I don't like to see wildlife hurt. I'm pretty sure I'm not alone in that.

So imagine my wonderment when the traffic on the A50 to Raynesway in Derby very suddenly grinds to a halt and the car in the right-hand lane puts his hazard warning lights on. All I saw was a flash of white. Then I noticed an RSPCA van pull up on the other side of the road. This is a dual cariageway witha metal barrier in between. It was as I looked back to my side I clocked the flash of a white wing, some flippery feet waddling in front of a car.

"Why don't they just run the fucker over?" the young man in the car at the side of me says, after I wind my window down and tell him what I think the problem is.

"Well," I say inside the confines of my head, "Because some of us have a bit of humanity left in this post-truth era. And I know that because I'm soon to be appointed to the European Kebab Standards Council." It's true.

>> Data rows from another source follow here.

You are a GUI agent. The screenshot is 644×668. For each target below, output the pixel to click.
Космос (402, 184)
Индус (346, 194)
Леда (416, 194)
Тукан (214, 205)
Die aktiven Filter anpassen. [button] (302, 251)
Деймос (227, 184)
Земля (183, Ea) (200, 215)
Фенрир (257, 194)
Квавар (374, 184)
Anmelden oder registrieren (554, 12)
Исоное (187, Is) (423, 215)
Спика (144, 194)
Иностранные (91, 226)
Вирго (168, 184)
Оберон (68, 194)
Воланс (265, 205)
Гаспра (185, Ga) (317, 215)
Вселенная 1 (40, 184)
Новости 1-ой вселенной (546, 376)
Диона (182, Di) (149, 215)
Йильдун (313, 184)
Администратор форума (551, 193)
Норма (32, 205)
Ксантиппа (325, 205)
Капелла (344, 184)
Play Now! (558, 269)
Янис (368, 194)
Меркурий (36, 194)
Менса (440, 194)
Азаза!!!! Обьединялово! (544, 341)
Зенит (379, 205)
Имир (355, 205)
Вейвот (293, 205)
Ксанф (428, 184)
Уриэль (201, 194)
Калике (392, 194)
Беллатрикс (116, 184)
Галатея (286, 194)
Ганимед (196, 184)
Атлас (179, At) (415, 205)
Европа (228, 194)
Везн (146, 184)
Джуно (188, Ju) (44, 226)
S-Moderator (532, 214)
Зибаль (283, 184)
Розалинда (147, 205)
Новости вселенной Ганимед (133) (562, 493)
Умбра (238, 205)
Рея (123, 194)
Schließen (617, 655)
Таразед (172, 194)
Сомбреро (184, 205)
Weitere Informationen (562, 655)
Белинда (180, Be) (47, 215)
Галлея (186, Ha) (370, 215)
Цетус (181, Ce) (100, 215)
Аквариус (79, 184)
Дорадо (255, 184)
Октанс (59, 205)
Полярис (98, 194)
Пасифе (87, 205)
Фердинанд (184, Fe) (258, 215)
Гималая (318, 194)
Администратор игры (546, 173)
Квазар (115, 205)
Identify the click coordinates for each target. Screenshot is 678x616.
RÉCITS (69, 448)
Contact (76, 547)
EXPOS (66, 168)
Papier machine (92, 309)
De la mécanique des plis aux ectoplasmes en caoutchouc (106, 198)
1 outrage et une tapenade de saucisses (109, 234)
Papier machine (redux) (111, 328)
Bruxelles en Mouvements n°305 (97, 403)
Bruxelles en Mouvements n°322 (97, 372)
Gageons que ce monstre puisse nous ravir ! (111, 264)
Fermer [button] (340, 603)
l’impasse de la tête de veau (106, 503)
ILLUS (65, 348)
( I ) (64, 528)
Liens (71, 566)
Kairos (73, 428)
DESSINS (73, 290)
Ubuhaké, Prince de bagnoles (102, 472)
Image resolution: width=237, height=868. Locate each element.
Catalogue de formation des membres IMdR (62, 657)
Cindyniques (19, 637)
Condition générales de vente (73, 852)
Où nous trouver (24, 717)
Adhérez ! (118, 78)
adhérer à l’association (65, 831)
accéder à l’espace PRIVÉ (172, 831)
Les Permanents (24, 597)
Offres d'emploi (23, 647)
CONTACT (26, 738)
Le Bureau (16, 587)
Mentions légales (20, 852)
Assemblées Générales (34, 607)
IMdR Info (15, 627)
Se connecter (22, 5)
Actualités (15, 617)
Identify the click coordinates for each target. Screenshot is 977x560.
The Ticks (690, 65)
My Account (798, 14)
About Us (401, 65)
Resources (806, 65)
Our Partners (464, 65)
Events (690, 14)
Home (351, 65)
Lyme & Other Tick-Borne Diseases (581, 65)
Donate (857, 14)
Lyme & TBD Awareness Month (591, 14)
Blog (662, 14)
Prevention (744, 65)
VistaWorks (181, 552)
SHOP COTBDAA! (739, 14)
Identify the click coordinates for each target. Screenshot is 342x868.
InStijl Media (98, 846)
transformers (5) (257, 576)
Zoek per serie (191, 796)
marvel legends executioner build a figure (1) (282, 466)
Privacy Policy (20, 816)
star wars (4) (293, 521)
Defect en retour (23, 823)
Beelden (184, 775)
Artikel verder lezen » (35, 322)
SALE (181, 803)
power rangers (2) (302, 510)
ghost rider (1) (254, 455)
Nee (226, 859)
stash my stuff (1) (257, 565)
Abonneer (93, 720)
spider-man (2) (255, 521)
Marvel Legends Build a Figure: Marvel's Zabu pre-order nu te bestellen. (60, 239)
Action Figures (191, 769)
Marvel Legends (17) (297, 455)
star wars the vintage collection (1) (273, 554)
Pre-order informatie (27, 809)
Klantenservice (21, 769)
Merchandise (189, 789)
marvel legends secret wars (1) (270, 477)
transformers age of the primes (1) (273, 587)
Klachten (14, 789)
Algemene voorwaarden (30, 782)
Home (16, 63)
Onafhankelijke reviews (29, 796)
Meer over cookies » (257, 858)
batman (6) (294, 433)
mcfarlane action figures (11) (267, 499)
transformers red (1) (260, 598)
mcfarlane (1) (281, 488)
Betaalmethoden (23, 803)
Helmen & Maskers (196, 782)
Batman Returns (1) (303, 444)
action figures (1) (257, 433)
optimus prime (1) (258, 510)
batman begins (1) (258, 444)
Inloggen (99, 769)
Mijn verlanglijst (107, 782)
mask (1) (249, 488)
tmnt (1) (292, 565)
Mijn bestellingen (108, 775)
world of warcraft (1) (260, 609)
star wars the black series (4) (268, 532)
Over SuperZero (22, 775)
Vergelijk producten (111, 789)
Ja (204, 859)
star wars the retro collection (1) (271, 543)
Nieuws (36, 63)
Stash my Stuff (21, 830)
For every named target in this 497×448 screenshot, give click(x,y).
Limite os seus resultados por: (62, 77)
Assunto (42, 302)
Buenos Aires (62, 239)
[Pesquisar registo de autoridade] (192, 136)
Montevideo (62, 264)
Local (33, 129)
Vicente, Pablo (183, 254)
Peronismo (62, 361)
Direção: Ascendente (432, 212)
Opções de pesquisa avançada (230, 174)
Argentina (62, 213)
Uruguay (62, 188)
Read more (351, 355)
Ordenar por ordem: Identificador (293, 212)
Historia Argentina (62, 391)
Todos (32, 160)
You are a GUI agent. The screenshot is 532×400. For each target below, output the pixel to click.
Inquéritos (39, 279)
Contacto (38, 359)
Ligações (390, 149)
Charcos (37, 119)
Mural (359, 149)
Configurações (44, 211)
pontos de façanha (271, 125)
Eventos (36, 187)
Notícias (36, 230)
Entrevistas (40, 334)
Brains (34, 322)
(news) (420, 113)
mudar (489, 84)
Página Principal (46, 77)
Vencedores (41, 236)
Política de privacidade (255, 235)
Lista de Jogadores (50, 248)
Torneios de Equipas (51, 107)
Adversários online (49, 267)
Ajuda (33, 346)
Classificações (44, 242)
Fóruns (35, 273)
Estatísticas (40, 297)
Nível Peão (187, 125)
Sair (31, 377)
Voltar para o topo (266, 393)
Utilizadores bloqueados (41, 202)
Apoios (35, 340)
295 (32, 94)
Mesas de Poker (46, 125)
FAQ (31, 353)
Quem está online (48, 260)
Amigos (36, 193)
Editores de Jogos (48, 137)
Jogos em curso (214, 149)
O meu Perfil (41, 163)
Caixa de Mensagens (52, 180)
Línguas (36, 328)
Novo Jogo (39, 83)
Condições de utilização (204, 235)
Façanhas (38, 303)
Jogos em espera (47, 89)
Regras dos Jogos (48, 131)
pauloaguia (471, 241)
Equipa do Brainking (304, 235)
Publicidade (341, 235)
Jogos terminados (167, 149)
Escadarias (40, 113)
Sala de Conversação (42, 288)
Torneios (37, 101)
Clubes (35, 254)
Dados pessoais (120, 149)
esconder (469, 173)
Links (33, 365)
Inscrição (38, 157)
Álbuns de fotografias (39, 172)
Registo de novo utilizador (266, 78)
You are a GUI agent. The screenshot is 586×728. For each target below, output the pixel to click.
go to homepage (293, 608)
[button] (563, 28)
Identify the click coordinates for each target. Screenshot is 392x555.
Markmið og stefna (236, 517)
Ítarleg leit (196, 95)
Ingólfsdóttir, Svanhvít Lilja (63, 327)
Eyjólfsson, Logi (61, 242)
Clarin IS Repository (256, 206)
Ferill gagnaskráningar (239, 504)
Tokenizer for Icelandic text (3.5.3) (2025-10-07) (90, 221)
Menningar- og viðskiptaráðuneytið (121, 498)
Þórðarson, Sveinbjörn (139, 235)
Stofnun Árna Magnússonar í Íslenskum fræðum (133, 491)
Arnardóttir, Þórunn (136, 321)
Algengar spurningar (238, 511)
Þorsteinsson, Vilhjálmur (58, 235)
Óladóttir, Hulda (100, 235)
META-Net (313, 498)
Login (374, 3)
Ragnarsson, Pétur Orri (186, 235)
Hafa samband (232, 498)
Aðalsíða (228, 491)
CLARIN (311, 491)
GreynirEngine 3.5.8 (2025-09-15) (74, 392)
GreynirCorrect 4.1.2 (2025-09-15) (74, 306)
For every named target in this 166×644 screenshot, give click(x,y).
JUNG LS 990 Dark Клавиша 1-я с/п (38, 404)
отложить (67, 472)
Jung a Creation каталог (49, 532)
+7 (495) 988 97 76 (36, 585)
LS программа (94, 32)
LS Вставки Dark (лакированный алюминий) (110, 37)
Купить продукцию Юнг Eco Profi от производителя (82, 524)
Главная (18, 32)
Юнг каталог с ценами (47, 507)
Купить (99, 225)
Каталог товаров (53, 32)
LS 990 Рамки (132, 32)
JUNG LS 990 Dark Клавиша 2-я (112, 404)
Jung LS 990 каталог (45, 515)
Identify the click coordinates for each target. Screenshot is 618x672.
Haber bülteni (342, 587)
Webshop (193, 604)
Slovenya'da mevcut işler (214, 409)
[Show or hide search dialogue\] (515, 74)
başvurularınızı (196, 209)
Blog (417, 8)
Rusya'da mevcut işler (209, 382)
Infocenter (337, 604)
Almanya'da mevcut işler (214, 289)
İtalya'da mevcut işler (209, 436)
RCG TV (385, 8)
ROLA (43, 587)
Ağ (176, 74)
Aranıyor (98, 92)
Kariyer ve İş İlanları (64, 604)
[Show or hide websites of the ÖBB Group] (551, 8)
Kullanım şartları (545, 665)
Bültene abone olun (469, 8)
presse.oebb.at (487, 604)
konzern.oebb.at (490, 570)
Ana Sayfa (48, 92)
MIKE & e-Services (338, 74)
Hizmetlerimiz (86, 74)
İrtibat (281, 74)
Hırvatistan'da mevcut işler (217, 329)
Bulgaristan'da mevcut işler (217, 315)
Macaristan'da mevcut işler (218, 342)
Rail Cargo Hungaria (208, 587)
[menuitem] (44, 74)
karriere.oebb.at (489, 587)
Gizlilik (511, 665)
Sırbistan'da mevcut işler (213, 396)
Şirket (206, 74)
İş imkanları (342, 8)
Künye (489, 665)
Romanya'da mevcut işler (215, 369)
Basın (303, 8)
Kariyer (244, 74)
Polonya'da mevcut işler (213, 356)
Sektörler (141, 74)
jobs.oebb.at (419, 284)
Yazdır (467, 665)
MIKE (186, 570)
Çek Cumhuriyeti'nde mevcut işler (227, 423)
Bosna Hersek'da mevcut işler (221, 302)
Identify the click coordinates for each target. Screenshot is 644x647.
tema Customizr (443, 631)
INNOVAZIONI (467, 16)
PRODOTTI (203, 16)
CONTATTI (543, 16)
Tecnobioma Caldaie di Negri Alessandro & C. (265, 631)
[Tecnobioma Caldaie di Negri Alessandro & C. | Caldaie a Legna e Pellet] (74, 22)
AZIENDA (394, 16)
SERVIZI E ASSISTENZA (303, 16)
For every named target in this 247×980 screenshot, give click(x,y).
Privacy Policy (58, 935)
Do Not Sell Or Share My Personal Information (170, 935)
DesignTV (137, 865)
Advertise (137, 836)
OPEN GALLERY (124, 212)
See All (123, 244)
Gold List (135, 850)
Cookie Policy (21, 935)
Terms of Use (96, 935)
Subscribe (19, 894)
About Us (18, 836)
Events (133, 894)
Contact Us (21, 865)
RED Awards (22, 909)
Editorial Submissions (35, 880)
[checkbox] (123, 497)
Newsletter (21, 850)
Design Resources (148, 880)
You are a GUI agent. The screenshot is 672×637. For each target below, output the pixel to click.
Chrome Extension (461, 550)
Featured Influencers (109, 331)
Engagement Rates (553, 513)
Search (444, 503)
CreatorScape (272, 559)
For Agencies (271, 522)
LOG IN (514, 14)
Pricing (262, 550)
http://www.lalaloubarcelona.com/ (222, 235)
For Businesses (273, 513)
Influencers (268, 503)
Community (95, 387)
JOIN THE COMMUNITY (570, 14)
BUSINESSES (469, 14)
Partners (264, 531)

The swan wanders onto the verge on my side, and the two cars in front move partly onto the verge. The ones in the right-hand lane speed off, the bird no longer an issue. The RSPCA guy legs it across the 50MPH carriageway and scurries over the barriers, clad in dark blue uniform. I can immediately see how this is going to develop: a man clearly in his late fifties is going to get hit by rush-hour traffic rescuing the bloody thing.

I put on my beacon, pull onto the verge, and stick my own hazard warning lights on. I'm aware that this means precisely fuck-all to most road users, but at least I'm kitted out to be a bit safer at the side of a road than this guy dressed pretty much like a ninja. By this time I've watched him stumble over at least twice, and I'm reminded why our place constantly harp on about checking your surroundings.

By this time the swan has decided to have a crack at flight. It manages a good ten feet back towards the now moving traffic just as the other concerned citizens have decided we look like we know what we're doing. I don't know what I'm doing, and as I see the RSPCA guy fall on his arse on the embankment thanks to the snaking brambles there, I'm confident he doesn't either. But moving traffic clearly isn't for the swan so it veers away.

We try a pincer movement, forcing it onto the embankment. It's clearly out of energy. We get close. So close. So it hisses, then launches itself like a kamikaze blur of demented ripped pillows into sapling thorn trees, more bramble, weeds, and grass clumps. Down the other side of the embankment, we only see it again when we've found a human way through that doesn't involve getting stuck.

It's getting more and more stuck. It even manages to trip itself up, and that's when I get the impression it's exhausted. We agree to leave it where it is so he can get his van, bring it onto the right carriageway, off the carriageway, and I can watch it from the embankment to show him where exactly to stop. Great plan. Safe plan. Apart from him going across the sodding dual carriageway again...

Then something amazing happens.

A young woman turns up. I can't really hear what she's saying, but I make out the words "Wildlife", "I know about", "Seen it", and "Sanctuary". She pursues it with an agile vigour that reminds me I really really need to either get fitter or succumb to old age in my forties. As it scurries into a gully, where the overgrowth is vertical, she calls out that there's a footpath the other side, and she can get to it. Moments later, she has it by an allegedly arm-breakingly strong wing, pins it down as though this is the most natural thing in the world, scoops it up in her arms while I'm still breathlessly fighting weeds, and emerges onto the footpath.

I'm pretty sure I said "I'll go back to the main road so the RSPCA guy knows where we are."

By the time he got to me (it's now almost 5pm and the traffic is predictably office hours Friday) she'd gone. We even went around the other side of the gully and footpath in our respective vans, onto a housing estate I'll say "I am familiar with" and couldn't see her. Naturally we were a bit worried, so we both scoured sections of the pathway, covering about a mile.

Eventually the RSPCA guy (let's call him Dave, because his name is Dave) calls it in to the office and we find out... happily... it might be a wildlife rescue centre in Burton that the woman represented. We're pretty sure from what we've seen that A) she's younger and more agile than us, B) she's done this before, C) she's got experience and initiative enough to not hang around for two old grunts.

After more contact with the RSPCA call centre we then learn our hunches are correct, and also D) the wildlife rescuers are on Facebook, so I messaged them there too, E) she was in a vehicle liveried to establish this, which we'd either not seen or wasn't nearby.

The swan is safe.

The swan is being released tomorrow. :-)

So what I learned today was this: Some RSPCA folks are a bit crazy but will go to any lengths to get a result. A flashing beacon and a hi-viz jacket are actually quite helpful for not getting killed trying to get a result. A young and intelligent woman can achieve in ten minutes what two old farts can't in an hour, no matter how intelligent. No-one is going to believe my tracker report. And finally...

Swans? Jeeze, they're dim. The very body language suggests it might have just read this!